EXTRACT =>
*-*-*
Note that the previous system is an hybrid system whose reset condition is independent of the state of the nodes and only depends on the frequency of \({{\varvec{s}}}(t)\). That is, the evolution of variation and resetting are “decoupled”.

Now we write everything with the usual Kronecker product. Let be \(\delta {{\varvec{x}}}=(\delta {{\varvec{x}}}_1,\ldots ,\delta {{\varvec{x}}}_n)\). We obtain

$$\begin{aligned} \left\{ \begin{array}{l} \delta \dot{{{\varvec{x}}}}=({\mathbb {I}}_n\otimes A)\delta {{\varvec{x}}}+(L\otimes E)\delta {{\varvec{x}}}\\ F.{{\varvec{s}}}^-=1\rightarrow \delta {{\varvec{x}}}^+=({\mathbb {I}}_n\otimes R)\delta {{\varvec{x}}}^-. \end{array} \right. \end{aligned}$$
(13)
*-*-*
DATA SECTION =>
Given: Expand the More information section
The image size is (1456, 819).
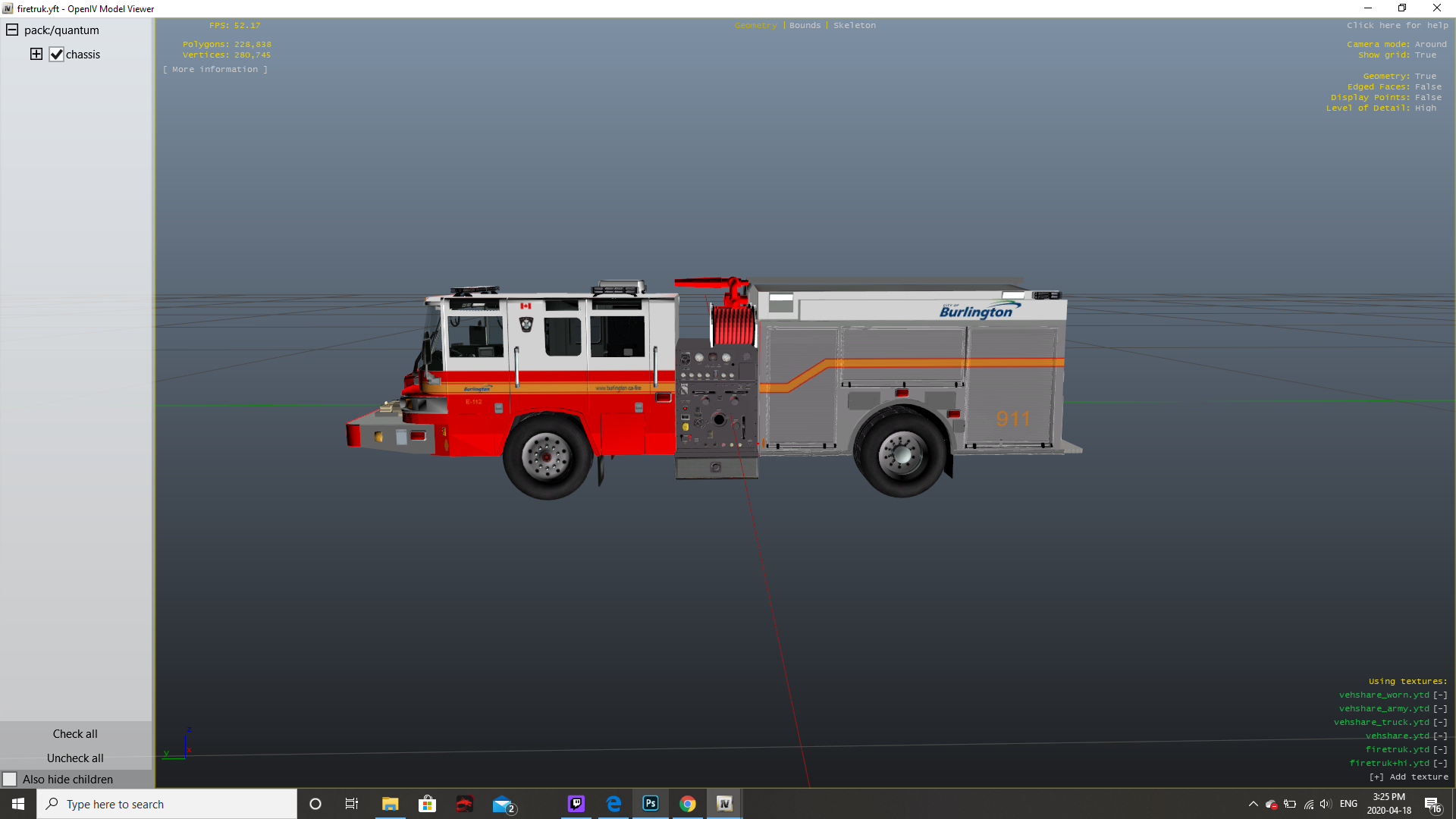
*-*-*
TASK SET =>
1/ According to the hybrid-system excerpt, what does the reset condition of the system depend on?
2/ Carry on the hybrid-system excerpt, starting right after equation (13).
None of the data is needed here.

RESPONSES =>
1/ It depends only on the frequency of s(t) and is independent of the state of the nodes.

2/
Let \(P\in {\mathbb {R}}^{n\times n}\) be such that \(L=P\Lambda P^{-1}\), where \(\Lambda\) is diagonal, and make the change of variables \((P\otimes {\mathbb {I}}_2){{\varvec{\xi }}} =\delta {{\varvec{x}}}\).

So, we have

$$\begin{aligned} (P\otimes {\mathbb {I}}_2)\dot{{{\varvec{\xi }}}}=({\mathbb {I}}_n\otimes A)(P\otimes {\mathbb {I}}_2){{\varvec{\xi }}}+(P\Lambda P^{-1}\otimes E)(P\otimes {\mathbb {I}}_2){{\varvec{\xi }}}. \end{aligned}$$
(14)

Using properties of the Kronecker product we finally get

$$\begin{aligned} \dot{{{\varvec{\xi }}}}=({\mathbb {I}}_n\otimes A){{\varvec{\xi }}}+(\Lambda \otimes E){{\varvec{\xi }}}. \end{aligned}$$
(15)

For the reset conditions, we have

$$\begin{aligned} F\cdot{{\varvec{s}}}^-=1\rightarrow {{\varvec{\xi }}}^+& = {} (P\otimes {\mathbb {I}}_2)^{-1}({\mathbb {I}}_n\otimes R)(P\otimes {\mathbb {I}}_2){{\varvec{\xi }}}^- \\& = {} (P^{-1}\otimes {\mathbb {I}}_2)(P\otimes R){{\varvec{\xi }}}^- \\& = {} ({\mathbb {I}}_n\otimes R){{\varvec{\xi }}}^-. \end{aligned}$$
(16)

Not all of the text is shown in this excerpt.